_Task instructions_
Below are some records. Repeat exactly the lines from the one containing "PARTS (440, 32)" through the final line.

Entries supplied Start Marker

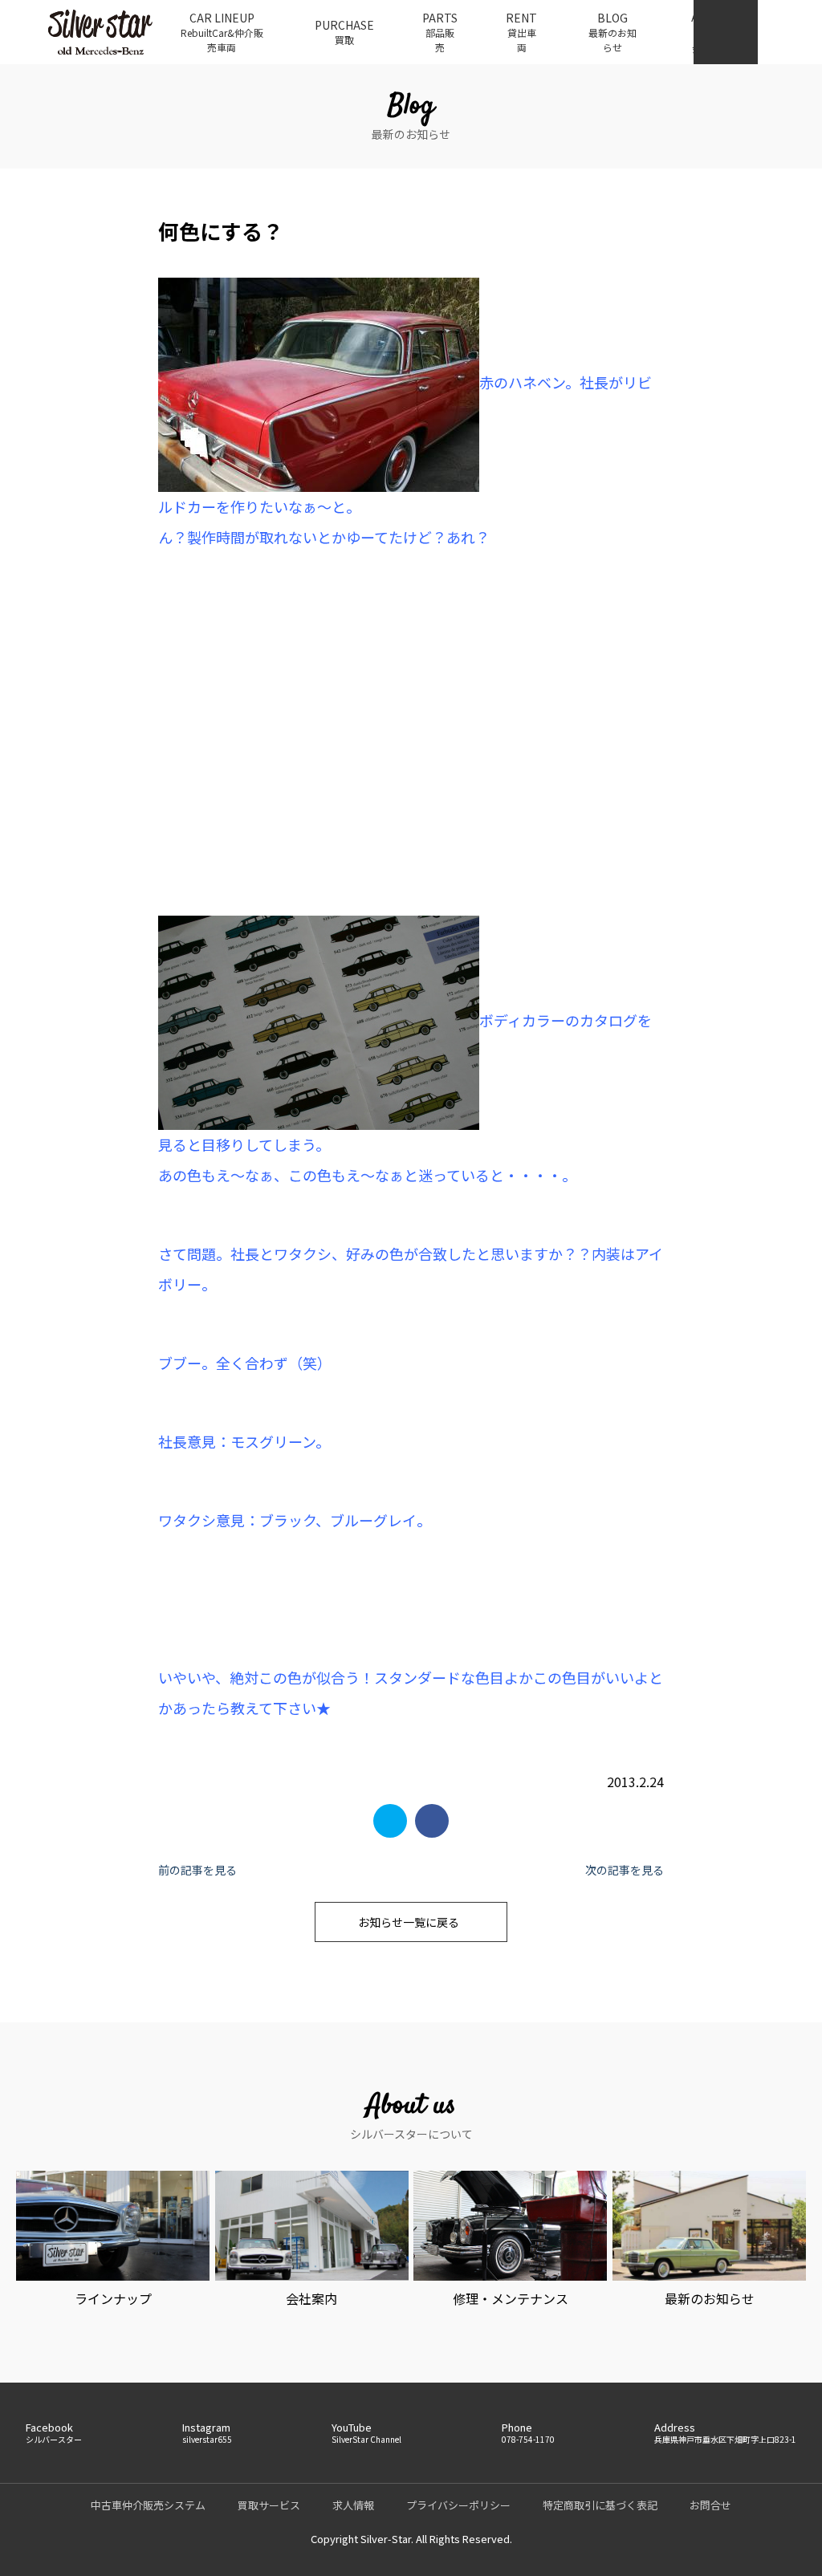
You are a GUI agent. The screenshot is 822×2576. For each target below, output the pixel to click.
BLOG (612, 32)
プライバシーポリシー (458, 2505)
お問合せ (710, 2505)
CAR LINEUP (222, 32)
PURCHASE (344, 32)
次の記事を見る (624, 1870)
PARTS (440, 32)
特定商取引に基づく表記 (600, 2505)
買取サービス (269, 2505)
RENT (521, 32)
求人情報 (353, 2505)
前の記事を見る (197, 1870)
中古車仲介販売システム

Entries supplied End Marker

_Response_
PARTS (440, 32)
特定商取引に基づく表記 (600, 2505)
買取サービス (269, 2505)
RENT (521, 32)
求人情報 (353, 2505)
前の記事を見る (197, 1870)
中古車仲介販売システム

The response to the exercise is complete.